*** Begin section ***

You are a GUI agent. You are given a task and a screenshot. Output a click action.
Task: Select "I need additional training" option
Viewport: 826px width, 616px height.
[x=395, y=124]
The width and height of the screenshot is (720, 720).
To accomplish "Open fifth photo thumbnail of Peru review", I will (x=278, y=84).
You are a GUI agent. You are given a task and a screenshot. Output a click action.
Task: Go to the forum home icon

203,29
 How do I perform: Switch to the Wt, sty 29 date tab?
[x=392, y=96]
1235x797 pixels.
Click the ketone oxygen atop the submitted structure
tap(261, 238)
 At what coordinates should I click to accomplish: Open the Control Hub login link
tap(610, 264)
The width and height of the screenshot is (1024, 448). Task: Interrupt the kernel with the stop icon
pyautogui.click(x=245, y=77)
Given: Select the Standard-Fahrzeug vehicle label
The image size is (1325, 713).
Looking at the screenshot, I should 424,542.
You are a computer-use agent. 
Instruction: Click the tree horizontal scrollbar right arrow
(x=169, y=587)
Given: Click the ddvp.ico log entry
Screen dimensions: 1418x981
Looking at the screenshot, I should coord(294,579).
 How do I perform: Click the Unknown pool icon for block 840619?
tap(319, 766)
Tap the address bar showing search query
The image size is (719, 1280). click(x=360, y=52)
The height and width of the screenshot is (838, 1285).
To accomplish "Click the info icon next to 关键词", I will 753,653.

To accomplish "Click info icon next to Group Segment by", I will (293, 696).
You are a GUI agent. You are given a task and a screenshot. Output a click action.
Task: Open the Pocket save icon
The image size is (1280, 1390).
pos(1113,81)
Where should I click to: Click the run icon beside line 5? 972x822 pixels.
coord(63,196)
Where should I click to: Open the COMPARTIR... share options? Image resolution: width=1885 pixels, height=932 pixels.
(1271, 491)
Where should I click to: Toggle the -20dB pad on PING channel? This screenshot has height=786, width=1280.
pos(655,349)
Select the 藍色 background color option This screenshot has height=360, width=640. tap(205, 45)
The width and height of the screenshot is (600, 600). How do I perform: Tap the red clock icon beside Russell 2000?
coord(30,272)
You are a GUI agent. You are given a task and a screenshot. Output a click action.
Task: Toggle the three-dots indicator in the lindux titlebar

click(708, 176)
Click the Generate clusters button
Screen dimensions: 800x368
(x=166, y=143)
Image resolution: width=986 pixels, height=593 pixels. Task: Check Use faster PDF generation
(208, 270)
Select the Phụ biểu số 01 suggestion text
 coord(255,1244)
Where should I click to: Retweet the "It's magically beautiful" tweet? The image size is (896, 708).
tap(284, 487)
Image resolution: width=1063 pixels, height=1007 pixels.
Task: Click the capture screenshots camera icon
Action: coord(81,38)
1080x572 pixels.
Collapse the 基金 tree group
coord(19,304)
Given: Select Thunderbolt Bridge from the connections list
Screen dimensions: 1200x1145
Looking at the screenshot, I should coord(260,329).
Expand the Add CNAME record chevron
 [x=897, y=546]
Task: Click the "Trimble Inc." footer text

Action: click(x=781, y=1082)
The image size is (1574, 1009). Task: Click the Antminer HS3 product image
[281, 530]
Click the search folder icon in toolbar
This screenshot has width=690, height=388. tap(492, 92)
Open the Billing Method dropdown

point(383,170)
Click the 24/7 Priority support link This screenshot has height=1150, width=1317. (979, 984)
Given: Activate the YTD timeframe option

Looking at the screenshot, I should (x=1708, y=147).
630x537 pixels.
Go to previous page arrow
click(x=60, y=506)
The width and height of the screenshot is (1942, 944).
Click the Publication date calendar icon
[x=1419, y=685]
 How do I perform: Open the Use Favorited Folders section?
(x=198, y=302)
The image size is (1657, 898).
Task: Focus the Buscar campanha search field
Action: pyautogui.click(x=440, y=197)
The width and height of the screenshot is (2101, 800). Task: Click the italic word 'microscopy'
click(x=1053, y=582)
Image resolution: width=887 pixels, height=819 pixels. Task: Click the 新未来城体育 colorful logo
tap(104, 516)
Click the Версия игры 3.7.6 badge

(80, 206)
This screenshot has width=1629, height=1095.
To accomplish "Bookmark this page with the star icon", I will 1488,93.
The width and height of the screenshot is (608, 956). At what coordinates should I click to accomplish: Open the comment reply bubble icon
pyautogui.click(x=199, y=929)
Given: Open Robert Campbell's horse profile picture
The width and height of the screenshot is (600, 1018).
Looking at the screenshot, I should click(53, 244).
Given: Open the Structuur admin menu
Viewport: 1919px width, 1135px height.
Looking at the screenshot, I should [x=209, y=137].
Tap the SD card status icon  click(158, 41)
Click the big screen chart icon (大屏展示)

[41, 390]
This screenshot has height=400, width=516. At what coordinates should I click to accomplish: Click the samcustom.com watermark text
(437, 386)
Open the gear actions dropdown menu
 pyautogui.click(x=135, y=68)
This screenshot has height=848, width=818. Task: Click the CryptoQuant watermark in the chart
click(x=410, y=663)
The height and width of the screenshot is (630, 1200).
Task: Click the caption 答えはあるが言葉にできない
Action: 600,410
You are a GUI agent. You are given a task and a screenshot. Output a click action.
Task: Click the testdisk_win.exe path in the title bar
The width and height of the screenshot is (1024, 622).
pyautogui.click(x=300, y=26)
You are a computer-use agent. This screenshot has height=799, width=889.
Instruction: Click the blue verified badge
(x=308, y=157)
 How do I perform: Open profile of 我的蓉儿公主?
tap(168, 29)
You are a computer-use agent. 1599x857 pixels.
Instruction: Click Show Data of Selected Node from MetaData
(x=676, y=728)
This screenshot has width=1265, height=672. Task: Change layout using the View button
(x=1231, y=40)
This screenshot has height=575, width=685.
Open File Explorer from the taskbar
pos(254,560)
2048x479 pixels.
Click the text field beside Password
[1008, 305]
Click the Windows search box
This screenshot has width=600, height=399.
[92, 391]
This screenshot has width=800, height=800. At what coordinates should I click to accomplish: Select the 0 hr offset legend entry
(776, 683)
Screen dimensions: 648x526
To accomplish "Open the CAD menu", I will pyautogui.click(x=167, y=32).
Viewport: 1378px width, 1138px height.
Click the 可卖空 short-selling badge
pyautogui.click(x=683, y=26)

*** End section ***

→ To do:
Reproduce the listing above exactly.

→ Answer:
You are a GUI agent. You are given a task and a screenshot. Output a click action.
Task: Select "I need additional training" option
Viewport: 826px width, 616px height.
[x=395, y=124]
The width and height of the screenshot is (720, 720).
To accomplish "Open fifth photo thumbnail of Peru review", I will (x=278, y=84).
You are a GUI agent. You are given a task and a screenshot. Output a click action.
Task: Go to the forum home icon

203,29
 How do I perform: Switch to the Wt, sty 29 date tab?
[x=392, y=96]
1235x797 pixels.
Click the ketone oxygen atop the submitted structure
tap(261, 238)
 At what coordinates should I click to accomplish: Open the Control Hub login link
tap(610, 264)
The width and height of the screenshot is (1024, 448). Task: Interrupt the kernel with the stop icon
pyautogui.click(x=245, y=77)
Given: Select the Standard-Fahrzeug vehicle label
The image size is (1325, 713).
Looking at the screenshot, I should 424,542.
You are a computer-use agent. 
Instruction: Click the tree horizontal scrollbar right arrow
(x=169, y=587)
Given: Click the ddvp.ico log entry
Screen dimensions: 1418x981
Looking at the screenshot, I should coord(294,579).
 How do I perform: Click the Unknown pool icon for block 840619?
tap(319, 766)
Tap the address bar showing search query
The image size is (719, 1280). click(x=360, y=52)
The height and width of the screenshot is (838, 1285).
To accomplish "Click the info icon next to 关键词", I will 753,653.

To accomplish "Click info icon next to Group Segment by", I will (293, 696).
You are a GUI agent. You are given a task and a screenshot. Output a click action.
Task: Open the Pocket save icon
The image size is (1280, 1390).
pos(1113,81)
Where should I click to: Click the run icon beside line 5? 972x822 pixels.
coord(63,196)
Where should I click to: Open the COMPARTIR... share options? Image resolution: width=1885 pixels, height=932 pixels.
(1271, 491)
Where should I click to: Toggle the -20dB pad on PING channel? This screenshot has height=786, width=1280.
pos(655,349)
Select the 藍色 background color option This screenshot has height=360, width=640. tap(205, 45)
The width and height of the screenshot is (600, 600). How do I perform: Tap the red clock icon beside Russell 2000?
coord(30,272)
You are a GUI agent. You are given a task and a screenshot. Output a click action.
Task: Toggle the three-dots indicator in the lindux titlebar

click(708, 176)
Click the Generate clusters button
Screen dimensions: 800x368
(x=166, y=143)
Image resolution: width=986 pixels, height=593 pixels. Task: Check Use faster PDF generation
(208, 270)
Select the Phụ biểu số 01 suggestion text
 coord(255,1244)
Where should I click to: Retweet the "It's magically beautiful" tweet? The image size is (896, 708).
tap(284, 487)
Image resolution: width=1063 pixels, height=1007 pixels.
Task: Click the capture screenshots camera icon
Action: coord(81,38)
1080x572 pixels.
Collapse the 基金 tree group
coord(19,304)
Given: Select Thunderbolt Bridge from the connections list
Screen dimensions: 1200x1145
Looking at the screenshot, I should coord(260,329).
Expand the Add CNAME record chevron
 [x=897, y=546]
Task: Click the "Trimble Inc." footer text

Action: click(x=781, y=1082)
The image size is (1574, 1009). Task: Click the Antminer HS3 product image
[281, 530]
Click the search folder icon in toolbar
This screenshot has width=690, height=388. tap(492, 92)
Open the Billing Method dropdown

point(383,170)
Click the 24/7 Priority support link This screenshot has height=1150, width=1317. (979, 984)
Given: Activate the YTD timeframe option

Looking at the screenshot, I should (x=1708, y=147).
630x537 pixels.
Go to previous page arrow
click(x=60, y=506)
The width and height of the screenshot is (1942, 944).
Click the Publication date calendar icon
[x=1419, y=685]
 How do I perform: Open the Use Favorited Folders section?
(x=198, y=302)
The image size is (1657, 898).
Task: Focus the Buscar campanha search field
Action: pyautogui.click(x=440, y=197)
The width and height of the screenshot is (2101, 800). Task: Click the italic word 'microscopy'
click(x=1053, y=582)
Image resolution: width=887 pixels, height=819 pixels. Task: Click the 新未来城体育 colorful logo
tap(104, 516)
Click the Версия игры 3.7.6 badge

(80, 206)
This screenshot has width=1629, height=1095.
To accomplish "Bookmark this page with the star icon", I will 1488,93.
The width and height of the screenshot is (608, 956). At what coordinates should I click to accomplish: Open the comment reply bubble icon
pyautogui.click(x=199, y=929)
Given: Open Robert Campbell's horse profile picture
The width and height of the screenshot is (600, 1018).
Looking at the screenshot, I should click(53, 244).
Given: Open the Structuur admin menu
Viewport: 1919px width, 1135px height.
Looking at the screenshot, I should [x=209, y=137].
Tap the SD card status icon  click(158, 41)
Click the big screen chart icon (大屏展示)

[41, 390]
This screenshot has height=400, width=516. At what coordinates should I click to accomplish: Click the samcustom.com watermark text
(437, 386)
Open the gear actions dropdown menu
 pyautogui.click(x=135, y=68)
This screenshot has height=848, width=818. Task: Click the CryptoQuant watermark in the chart
click(x=410, y=663)
The height and width of the screenshot is (630, 1200).
Task: Click the caption 答えはあるが言葉にできない
Action: 600,410
You are a GUI agent. You are given a task and a screenshot. Output a click action.
Task: Click the testdisk_win.exe path in the title bar
The width and height of the screenshot is (1024, 622).
pyautogui.click(x=300, y=26)
You are a computer-use agent. This screenshot has height=799, width=889.
Instruction: Click the blue verified badge
(x=308, y=157)
 How do I perform: Open profile of 我的蓉儿公主?
tap(168, 29)
You are a computer-use agent. 1599x857 pixels.
Instruction: Click Show Data of Selected Node from MetaData
(x=676, y=728)
This screenshot has width=1265, height=672. Task: Change layout using the View button
(x=1231, y=40)
This screenshot has height=575, width=685.
Open File Explorer from the taskbar
pos(254,560)
2048x479 pixels.
Click the text field beside Password
[1008, 305]
Click the Windows search box
This screenshot has width=600, height=399.
[92, 391]
This screenshot has width=800, height=800. At what coordinates should I click to accomplish: Select the 0 hr offset legend entry
(776, 683)
Screen dimensions: 648x526
To accomplish "Open the CAD menu", I will pyautogui.click(x=167, y=32).
Viewport: 1378px width, 1138px height.
Click the 可卖空 short-selling badge
pyautogui.click(x=683, y=26)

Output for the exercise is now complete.